10 Ekim Gar Katliamı davası... Mehtap Sakinci'den mahkeme heyetine: Ölürken en azından içinizi rahatlatacak bir karar olsun
10 Ekim Gar Katliamı davasında, katliamda hayatını kaybeden avukat Uygar Coşgun’un eşi Mehtap Sakinci, mahkeme heyetine "Her ne kadar mütalaaya geçilse bile tevsii tahkikat kararını kabul edebilirsiniz. Geç değil. Siz delilleri toplayın, kararı yine verin. Mesleki şeref madalyası olacak bir dava hayatınızın hatasına, keşkeye dönüşmesin. Kısa da yaşasak, az da yaşasak şerefimizle yaşayalım. Meslek şerefimizi koruyarak yaşayalım. Vereceğiniz karar, ölürken en azından içinizi rahatlatacak bir karar olsun" diye seslendi.

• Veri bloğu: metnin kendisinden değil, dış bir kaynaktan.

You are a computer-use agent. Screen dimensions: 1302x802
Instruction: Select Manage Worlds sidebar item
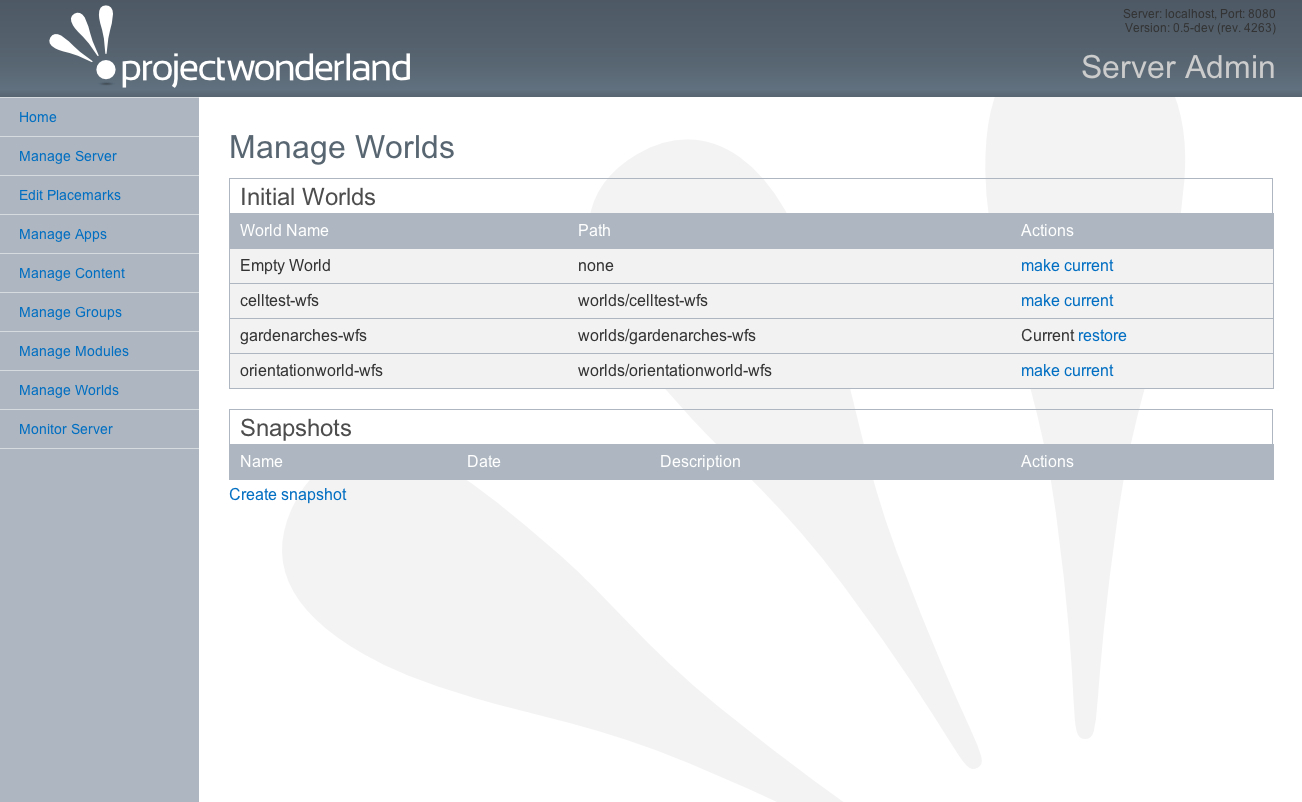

10 Ekim Gar Katliamı davasının bugün karar çıkması beklenen 25'inci duruşması, sanık avukatlarının katılmaması nedeniyle 1 Temmuz’a ertelendi. Duruşma sonrası yapılan basın açıklamasında "1 Temmuz günü aynı motivasyonla, aynı öfkeyle geleceğiz. Karar her ne ise o kararı teşhir edeceğiz, haksız kararların her zaman karşısında duracağız" denildi.
Ankara Tren Garı’nda 10 Ekim 2015’te IŞİD’in canlı bombalarıyla 104 kişinin katledilmesine ilişkin davanın 25’inci duruşması Ankara 4. Ağır Ceza Mahkemesi’nde görüldü.
Duruşmada cübbelerini çıkartarak artık savunma yapmayacaklarını ifade eden avukatların ardından duruşmada, katliamda hayatını kaybedenlerin yakınları ve yaralı olarak kurtulanların dinlenilmesine geçildi.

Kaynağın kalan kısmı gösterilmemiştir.